* _WORK REQUEST_
Pull each line containing "magnifier" out of the data and copy it.

Saved data entries
====================

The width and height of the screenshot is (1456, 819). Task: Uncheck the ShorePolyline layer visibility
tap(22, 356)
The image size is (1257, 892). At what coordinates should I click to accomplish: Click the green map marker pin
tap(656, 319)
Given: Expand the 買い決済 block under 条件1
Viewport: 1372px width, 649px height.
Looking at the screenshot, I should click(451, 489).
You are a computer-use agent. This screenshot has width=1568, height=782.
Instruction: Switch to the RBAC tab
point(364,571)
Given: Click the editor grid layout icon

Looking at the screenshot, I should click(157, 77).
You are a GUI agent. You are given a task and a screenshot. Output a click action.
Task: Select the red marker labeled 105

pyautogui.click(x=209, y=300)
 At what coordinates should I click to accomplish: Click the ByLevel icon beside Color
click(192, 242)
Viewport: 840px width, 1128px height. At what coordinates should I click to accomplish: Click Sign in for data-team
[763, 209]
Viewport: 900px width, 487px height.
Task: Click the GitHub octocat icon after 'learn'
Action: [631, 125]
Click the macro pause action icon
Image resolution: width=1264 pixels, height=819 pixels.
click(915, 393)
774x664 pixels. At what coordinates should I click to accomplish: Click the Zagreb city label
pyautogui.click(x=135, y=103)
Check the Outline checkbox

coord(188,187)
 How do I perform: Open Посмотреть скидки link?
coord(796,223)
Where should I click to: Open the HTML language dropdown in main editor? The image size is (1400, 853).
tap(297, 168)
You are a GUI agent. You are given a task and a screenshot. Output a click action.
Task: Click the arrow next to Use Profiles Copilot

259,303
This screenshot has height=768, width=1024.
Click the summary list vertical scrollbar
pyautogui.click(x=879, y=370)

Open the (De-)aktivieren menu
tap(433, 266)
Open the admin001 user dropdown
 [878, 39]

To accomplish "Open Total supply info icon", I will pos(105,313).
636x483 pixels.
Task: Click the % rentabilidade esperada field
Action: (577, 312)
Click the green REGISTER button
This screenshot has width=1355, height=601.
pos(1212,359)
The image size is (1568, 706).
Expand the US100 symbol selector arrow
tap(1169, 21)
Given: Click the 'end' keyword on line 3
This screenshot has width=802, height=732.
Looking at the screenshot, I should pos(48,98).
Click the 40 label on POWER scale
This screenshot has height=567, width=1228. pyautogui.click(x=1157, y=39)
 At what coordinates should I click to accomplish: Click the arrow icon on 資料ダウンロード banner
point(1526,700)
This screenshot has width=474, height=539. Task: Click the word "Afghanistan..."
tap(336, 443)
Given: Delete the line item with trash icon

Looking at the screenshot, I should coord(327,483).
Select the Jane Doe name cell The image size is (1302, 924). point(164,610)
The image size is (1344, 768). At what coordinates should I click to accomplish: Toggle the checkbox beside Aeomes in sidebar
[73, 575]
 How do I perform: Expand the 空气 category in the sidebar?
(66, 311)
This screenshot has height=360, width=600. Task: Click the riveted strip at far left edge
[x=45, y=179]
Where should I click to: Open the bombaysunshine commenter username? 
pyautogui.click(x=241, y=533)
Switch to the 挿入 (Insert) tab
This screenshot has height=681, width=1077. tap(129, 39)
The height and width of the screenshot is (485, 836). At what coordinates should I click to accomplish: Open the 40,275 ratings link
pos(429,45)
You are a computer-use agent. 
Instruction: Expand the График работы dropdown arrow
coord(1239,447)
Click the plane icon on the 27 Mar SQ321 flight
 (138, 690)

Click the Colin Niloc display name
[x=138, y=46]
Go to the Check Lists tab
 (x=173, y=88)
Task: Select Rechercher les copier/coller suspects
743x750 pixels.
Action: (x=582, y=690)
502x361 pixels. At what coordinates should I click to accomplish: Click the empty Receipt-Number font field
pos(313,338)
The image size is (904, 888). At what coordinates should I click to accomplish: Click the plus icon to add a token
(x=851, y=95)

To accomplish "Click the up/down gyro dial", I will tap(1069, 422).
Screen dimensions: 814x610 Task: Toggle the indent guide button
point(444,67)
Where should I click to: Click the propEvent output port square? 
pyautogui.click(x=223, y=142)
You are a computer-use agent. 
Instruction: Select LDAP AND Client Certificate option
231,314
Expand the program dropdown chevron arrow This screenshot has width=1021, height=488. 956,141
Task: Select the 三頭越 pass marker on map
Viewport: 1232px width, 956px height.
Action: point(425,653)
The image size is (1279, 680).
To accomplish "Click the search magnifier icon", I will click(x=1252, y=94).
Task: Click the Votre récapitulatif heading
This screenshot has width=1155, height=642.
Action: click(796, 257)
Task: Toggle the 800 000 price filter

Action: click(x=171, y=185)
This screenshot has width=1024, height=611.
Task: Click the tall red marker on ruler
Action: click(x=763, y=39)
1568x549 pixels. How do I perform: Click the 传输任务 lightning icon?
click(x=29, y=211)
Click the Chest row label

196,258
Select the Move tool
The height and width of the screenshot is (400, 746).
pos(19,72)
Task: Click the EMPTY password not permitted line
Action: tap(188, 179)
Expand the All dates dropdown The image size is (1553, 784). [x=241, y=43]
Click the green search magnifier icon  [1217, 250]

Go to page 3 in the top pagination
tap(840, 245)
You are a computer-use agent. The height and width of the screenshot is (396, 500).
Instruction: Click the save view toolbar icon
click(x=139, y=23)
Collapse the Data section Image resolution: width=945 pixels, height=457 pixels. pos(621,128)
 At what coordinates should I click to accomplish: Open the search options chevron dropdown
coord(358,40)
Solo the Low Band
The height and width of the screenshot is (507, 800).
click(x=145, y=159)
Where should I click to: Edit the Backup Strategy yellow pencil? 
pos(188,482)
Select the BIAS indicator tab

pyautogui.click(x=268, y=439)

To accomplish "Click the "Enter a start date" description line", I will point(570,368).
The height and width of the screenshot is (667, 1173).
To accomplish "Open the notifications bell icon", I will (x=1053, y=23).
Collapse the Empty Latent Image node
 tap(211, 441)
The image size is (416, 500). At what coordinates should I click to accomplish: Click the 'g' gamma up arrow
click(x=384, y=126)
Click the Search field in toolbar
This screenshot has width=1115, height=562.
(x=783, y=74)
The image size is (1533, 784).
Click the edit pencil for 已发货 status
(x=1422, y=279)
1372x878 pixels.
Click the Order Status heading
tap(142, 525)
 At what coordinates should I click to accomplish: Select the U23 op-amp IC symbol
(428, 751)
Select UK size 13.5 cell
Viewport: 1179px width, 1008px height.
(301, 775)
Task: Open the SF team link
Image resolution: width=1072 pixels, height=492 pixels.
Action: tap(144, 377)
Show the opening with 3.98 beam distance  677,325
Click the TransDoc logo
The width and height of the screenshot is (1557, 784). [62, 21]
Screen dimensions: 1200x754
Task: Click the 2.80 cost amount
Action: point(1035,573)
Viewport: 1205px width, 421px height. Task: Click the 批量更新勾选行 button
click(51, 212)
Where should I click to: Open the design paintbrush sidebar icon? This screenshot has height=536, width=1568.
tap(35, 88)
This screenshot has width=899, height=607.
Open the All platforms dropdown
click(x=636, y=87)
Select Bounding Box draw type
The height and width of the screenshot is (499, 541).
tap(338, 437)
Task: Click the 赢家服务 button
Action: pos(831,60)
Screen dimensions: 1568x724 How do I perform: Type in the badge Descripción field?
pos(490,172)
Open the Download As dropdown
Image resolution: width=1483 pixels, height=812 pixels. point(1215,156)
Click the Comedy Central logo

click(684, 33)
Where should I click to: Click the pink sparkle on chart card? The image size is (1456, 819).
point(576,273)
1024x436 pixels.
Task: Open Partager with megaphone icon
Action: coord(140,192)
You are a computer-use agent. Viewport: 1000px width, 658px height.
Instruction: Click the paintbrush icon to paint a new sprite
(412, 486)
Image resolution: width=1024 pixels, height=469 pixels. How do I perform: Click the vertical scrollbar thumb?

====================

* _SOLUTION TO THE PROBLEM_
To accomplish "Click the search magnifier icon", I will click(x=1252, y=94).
Click the green search magnifier icon  [1217, 250]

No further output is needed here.